Text segment:
Content starts
Wednesday, September 1, 2010

Swimming is Easy - Part I

Swimming is a simple process, with only two easy steps!

1.) Die.
2.) Reincarnate as something than can swim, like a manatee, or Aquaman.

I got this, lil' bitch

I didn’t learn to “swim” until after I had graduated college, which proved my fears that a swim test was required at every stage of the educational journey completely wrong. (I blame sitcoms.)

My dad tried to teach me to swim, but he tried the way his father “taught” him. The story goes that one day my grandfather rounded my dad and his two brothers up for a day at the lake. They were all around six or seven, and had no experience with water aside from mud puddles, or a few stolen moments with the water hose.

Their enthusiasm lasted until my grandfather marched them to the end of the dock - really just a bunch of wooden boards tied together - and bum rushed them off the edge. They tumbled into the water, and started to flail. When they grabbed the dock, my grandfather bashed their hands while shouting at them to "Swim, goddamn it! Swim!"

Through the miracle of shouting and old timey perseverance, they learned. Now that I'm an adult, I suspect my dad originally had other brothers, but the story was revised to suit the number of survivors.

not pictured: uncles leo through robbie

When I was the tender age of six or seven, it was time for the ancestral right. My family was on vacation at a fancy hotel. There was an indoor pool, and embroiderin' on all them towels.

I was not yet fearful of water, so I played in the kiddie end. My dad was swimming around and guilelessly asked if I'd like a ride. “Sure!” I said.

My eyes grew larger as we cruised past three, four, finally six feet! I knew how tall I was, and I could imagine how many of my floating, lifeless bodies stacked up it would take to reach six feet. It didn’t matter though, because I was on the dad boat, destination: fun!

Then we were at the deep end; to this day, the words fill me with terror. Without warning, without even the tiniest comment, the dad boat became a dad submarine.
Content ends
Required action A: In the swimming blog post, where was the family on vacation when the narrator was six or seven?
Required action B: Pick up the swimming blog post after its last sentence and keep writing it.

Material shown:
Content starts
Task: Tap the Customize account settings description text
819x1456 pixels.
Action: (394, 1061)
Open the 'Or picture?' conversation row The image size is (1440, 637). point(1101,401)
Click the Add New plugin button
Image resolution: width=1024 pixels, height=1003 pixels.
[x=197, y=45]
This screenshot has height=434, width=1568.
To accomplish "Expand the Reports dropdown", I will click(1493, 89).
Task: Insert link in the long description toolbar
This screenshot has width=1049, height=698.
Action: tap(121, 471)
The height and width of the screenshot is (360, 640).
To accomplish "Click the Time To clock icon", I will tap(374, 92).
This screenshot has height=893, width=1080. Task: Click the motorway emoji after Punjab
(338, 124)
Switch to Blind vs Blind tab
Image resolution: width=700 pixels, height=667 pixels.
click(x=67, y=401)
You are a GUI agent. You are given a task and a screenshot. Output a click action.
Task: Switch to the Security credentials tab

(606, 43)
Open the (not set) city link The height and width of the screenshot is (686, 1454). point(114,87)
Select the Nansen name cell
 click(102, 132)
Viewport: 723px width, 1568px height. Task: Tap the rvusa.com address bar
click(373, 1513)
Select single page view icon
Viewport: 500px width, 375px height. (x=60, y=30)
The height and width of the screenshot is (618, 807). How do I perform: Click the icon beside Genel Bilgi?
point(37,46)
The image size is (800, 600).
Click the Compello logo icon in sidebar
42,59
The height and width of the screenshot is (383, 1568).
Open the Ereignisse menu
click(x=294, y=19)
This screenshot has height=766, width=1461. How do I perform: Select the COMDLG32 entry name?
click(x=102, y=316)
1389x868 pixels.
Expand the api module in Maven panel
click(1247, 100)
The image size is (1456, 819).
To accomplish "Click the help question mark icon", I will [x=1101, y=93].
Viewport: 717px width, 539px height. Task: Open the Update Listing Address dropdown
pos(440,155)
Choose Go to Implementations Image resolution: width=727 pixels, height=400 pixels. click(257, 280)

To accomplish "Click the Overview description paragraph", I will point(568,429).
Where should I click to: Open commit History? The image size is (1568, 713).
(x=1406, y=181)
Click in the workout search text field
Content ends
Response box A: At a fancy hotel with an indoor pool.

Response box B:
He submerged, leaving me as human flotsam.

I didn't immediately drown. I was fuzzy on the mechanics of it, but TV had taught me it went "splash splash sputter die." I managed to tread water for a few hope building seconds; my dad must have watched in pride, knowing he carried genes that were hard coded for aqueous survival.

also, good taste in music

Seconds later, water flooded my every orifice.

I'm not sure how long my hydroviolation lasted, but eventually a kind stranger - the first of a noble breed - pulled me out and laid me gasping on the tiles. "Are you okay?" he asked, and I was too shaken to tell him that I think my dad tried to kill me. Instead, I sputtered a watery thanks and sulked back to the hotel room. "You'll get the hang of it next time, son," my dad said.

How wrong he was.

---

Flash forward a couple of summers. I was somewhere in the neighborhood of nine years old, maybe ten; certainly nowhere near the ghetto of puberty.

One Saturday, my brother and I were forced to visit relatives we denied ever hearing about. To ease our disappointment that we were not spending the weekend with Mario and Luigi, we were told that we could swim in the pool.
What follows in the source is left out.